| Requirement A |
Under which license is the OER Handbook released, according to the passage on open educational resources?
| Requirement B |
Condense the paragraph of the passage on open educational resources that begins "The advantages of OER extend beyond remixing" into a bulleted list that preserves its main facts.

| Document passage |
<<<<

Each of these things can be done with traditionally copyrighted material, but requires more effort and resources.


Image courtesy of Tom@HK

The value proposition for OER

With OER you can, for example, browse online photo galleries, select appropriately licensed images, and use them to compose a poster or other learning resource for your own classroom. The result may be shared similarly, as an OER, for others to use in their own learning design without having to ask for permission.

As another example, think about being able to take a song and combine it with video of a local event to create a documentary that can be published online. If the music and video are suitably licensed, this is both possible and legal. It is made possible because people like you take the time to create and share OER.

This OER Handbook is a good example:

  • All the images have been sourced or adapted from existing images whose license is compatible with the Handbook's license (Creative Commons Attribution-ShareAlike);
  • Contributors from North America, Africa, Asia and the Pacific region have participated in its development.
  • We have produced the handbook in shorter time frames and at a lower cost when compared to traditional publishing approaches, by saving time and money associated with copyright clearances.

This would not have been possible without remixable resources (text and images), and the free software used to combine them.

The advantages of OER extend beyond remixing existing resources. OER save time, since educators do not need to generate components from scratch. Some OER, especially those which provide complete courses, can compensate for teacher shortages, provided learners are sufficiently self-directed and have enough prior knowledge about the subject. Learners also have the benefit of being able to customize their learning experiences with OER. Finally, some OER can widen access to the work of leading institutions and world renowned teachers. For example, MIT OpenCourseWare[2] offers syllabi from one of the world's top technical institutions and arXiv.org[3] offers access to scientific papers from many of the world's top researchers.


  1. The Licensing section of the handbook provides more detail on how this is achieved.

>>>>

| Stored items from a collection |
<<<<

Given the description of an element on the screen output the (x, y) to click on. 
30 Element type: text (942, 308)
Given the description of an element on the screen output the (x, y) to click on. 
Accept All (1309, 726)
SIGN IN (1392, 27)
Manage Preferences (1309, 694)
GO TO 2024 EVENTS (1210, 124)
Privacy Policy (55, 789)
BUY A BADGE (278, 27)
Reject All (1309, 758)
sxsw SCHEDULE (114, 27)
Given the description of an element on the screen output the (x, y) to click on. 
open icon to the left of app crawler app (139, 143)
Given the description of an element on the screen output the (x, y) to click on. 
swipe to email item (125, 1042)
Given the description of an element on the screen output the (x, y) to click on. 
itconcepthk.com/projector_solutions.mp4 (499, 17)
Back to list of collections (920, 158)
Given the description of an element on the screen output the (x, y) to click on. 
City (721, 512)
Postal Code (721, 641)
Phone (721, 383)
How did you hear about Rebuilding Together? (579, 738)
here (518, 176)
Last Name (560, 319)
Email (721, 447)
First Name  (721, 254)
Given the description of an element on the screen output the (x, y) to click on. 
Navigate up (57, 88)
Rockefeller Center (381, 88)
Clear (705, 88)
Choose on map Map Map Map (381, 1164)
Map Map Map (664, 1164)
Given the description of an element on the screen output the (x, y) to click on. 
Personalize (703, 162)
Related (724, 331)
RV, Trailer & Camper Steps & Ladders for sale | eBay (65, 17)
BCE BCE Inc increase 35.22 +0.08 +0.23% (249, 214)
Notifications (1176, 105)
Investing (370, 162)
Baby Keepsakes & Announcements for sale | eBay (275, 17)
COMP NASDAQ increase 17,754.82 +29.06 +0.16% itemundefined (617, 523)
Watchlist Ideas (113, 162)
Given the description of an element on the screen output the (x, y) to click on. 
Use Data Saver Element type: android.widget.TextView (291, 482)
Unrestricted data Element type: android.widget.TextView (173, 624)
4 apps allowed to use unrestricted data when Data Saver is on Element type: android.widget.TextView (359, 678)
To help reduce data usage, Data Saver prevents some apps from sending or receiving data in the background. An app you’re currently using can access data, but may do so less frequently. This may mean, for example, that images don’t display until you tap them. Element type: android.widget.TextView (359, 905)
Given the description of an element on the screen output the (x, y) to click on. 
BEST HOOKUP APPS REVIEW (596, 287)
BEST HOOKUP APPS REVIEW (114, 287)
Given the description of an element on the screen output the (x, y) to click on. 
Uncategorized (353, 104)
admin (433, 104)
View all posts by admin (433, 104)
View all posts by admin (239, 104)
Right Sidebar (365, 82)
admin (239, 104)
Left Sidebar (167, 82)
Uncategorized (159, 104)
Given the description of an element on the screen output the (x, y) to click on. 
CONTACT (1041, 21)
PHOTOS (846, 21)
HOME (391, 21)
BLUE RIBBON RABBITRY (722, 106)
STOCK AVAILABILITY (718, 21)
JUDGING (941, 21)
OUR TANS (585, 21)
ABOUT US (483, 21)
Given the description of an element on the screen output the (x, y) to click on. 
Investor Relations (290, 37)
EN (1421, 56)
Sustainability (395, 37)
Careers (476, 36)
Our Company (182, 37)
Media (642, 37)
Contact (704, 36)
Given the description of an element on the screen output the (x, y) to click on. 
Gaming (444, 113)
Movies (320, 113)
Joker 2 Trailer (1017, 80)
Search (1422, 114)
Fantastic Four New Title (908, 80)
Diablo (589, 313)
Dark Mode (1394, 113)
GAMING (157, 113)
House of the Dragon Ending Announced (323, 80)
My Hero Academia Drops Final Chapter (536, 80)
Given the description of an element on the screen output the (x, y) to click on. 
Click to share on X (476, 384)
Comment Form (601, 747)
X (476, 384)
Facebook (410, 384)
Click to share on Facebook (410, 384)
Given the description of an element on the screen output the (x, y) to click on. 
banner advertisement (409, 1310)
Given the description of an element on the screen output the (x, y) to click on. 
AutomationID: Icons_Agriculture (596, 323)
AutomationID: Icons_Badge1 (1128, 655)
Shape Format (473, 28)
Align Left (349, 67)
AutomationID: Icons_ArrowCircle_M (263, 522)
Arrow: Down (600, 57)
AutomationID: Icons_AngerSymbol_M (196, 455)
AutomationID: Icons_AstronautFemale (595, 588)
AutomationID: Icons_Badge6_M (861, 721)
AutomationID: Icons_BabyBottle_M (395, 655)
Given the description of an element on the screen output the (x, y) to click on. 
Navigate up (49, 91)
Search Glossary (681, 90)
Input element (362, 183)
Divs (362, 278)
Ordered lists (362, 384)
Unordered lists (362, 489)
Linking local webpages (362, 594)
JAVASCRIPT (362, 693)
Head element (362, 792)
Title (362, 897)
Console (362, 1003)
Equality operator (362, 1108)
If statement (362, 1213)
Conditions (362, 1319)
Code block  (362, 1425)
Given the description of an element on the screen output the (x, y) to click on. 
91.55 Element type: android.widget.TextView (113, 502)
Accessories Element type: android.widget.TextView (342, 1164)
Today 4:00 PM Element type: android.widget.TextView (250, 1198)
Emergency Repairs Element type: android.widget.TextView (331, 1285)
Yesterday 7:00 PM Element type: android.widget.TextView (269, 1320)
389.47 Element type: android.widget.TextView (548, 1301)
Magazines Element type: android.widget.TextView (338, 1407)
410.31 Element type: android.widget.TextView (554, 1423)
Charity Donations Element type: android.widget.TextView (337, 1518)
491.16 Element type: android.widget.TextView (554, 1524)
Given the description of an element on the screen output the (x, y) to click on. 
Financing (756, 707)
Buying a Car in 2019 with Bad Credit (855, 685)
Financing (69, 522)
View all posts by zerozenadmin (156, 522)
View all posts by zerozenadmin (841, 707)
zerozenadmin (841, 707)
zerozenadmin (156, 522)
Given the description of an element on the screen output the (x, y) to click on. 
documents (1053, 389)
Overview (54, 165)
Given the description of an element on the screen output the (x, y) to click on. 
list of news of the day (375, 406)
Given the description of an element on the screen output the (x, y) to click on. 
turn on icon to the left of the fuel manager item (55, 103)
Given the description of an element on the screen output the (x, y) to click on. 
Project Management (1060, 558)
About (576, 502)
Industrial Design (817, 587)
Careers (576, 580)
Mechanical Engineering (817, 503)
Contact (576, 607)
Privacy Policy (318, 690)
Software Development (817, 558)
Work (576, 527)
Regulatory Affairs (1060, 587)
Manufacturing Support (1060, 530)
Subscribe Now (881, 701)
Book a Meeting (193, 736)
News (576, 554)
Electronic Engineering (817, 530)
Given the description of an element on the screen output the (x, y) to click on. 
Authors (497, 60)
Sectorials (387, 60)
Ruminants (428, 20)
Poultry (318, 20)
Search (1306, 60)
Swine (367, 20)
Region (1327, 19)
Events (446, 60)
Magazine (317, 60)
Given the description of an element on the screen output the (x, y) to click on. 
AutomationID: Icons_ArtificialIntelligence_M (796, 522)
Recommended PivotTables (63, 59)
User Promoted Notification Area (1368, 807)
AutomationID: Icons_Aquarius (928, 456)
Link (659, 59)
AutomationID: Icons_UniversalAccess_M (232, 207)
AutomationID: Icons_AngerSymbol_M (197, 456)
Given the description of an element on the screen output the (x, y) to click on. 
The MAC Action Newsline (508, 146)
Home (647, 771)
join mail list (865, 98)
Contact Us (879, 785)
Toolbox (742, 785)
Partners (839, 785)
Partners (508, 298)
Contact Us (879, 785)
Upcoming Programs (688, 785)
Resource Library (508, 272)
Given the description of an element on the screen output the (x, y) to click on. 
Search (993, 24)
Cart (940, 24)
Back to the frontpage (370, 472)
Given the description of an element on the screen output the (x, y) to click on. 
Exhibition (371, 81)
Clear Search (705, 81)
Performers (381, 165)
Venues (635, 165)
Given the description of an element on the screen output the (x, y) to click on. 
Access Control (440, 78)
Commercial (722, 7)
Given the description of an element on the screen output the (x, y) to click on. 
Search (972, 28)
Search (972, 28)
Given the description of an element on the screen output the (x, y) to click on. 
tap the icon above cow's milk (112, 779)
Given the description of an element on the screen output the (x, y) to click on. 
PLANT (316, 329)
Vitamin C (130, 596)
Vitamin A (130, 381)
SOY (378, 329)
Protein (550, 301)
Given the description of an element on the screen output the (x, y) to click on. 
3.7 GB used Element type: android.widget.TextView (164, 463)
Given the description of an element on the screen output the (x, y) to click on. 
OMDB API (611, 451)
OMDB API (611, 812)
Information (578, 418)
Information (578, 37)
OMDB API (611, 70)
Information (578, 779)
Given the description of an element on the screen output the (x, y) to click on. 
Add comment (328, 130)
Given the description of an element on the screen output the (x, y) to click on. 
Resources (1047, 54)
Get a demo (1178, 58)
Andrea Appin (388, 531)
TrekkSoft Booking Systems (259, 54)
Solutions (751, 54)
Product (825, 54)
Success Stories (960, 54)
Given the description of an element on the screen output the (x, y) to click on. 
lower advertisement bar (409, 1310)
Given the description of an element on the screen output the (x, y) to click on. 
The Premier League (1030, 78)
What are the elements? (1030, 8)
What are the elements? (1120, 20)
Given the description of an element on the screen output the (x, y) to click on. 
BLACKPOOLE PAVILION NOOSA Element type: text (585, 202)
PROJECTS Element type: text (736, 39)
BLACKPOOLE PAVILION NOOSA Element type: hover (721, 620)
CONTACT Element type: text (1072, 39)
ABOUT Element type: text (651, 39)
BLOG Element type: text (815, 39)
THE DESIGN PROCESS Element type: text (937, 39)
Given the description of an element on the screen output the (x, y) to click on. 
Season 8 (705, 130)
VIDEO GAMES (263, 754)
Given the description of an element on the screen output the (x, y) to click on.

>>>>

| Response box A |
Creative Commons Attribution-ShareAlike

| Response box B |
- OER offer advantages beyond remixing existing resources.
- They save time because educators need not create components from scratch.
- Some OER, especially complete courses, can compensate for teacher shortages if learners are sufficiently self-directed and have enough prior knowledge of the subject.
- Learners can customize their learning experiences.
- Some OER widen access to the work of leading institutions and world-renowned teachers. For example, MIT OpenCourseWare offers syllabi from a top technical institution, and arXiv.org offers scientific papers from many leading researchers.